Come rileva un articolo di Andrea Cuomo su Il Giornale, i risultati cambiano però significativamente se stratifichiamo il campione degli intervistati sulla base dell’orientamento politico. Gli elettori del PD e di SEL sono gli unici a non esprimersi a maggioranza per una condanna di certi trucchetti: il 41,8% degli elettori di centro-sinistra minimizza, dichiarando che “sono cose che succedono”, il 32% dà la colpa ai mass-media e solo il 24% di essi fa trasparire una minima preoccupazione per la vicenda e per le sue possibili ripercussioni.
Tutto questo non può fare ameno di ricordarmi tutta la saggistica che ho divorato in passato riguardo al problema della “doppiezza” dei comunisti e alla logica massimalista di concepire la democrazia come un “cavallo di Troia nella cittadella borghese”, un semplice strumento da utilizzare finché è utilizzabile, per poi gettarlo via allo scoccare della fantomatica “Ora X”, quella della conquista del potere.

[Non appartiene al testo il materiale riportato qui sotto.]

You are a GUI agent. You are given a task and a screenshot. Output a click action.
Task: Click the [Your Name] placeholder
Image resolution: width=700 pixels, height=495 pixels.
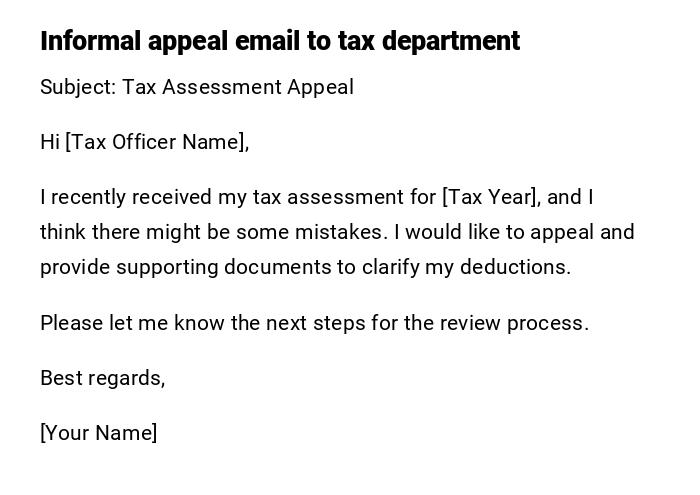click(99, 433)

Questa “doppiezza” la denunciava coraggiosamente Giorgio Amendola in un’intervista del 1978, dichiarando che nel suo partito prevaleva ancora l’attesa messianica di questa “Ora X”: “Bisognava difendere (a parole) la libertà, conquistare comuni, aumentare il numero dei deputati, ma solo per conquistare posizioni utili per il “momento buono”. Quando sarebbe venuto questo momento risolutivo, nessuno poteva dirlo, ma certo non esisteva molta fiducia che si potesse arrivare al socialismo attraverso una trasformazione democratica del Paese”. In sintesi, secondo questa visione, tutto era lecito (anche i brogli e i trabocchetti) per conquistare posizioni in attesa del grande giorno.
Ma, mentre i comunisti di allora credevano sinceramente nella Rivoluzione, ed erano disposti a tutto pur di realizzarla, i loro eredi di oggi credono sinceramente nel sistema bancario-massonico internazionale e sono disposti a tutto pur di compiacerlo.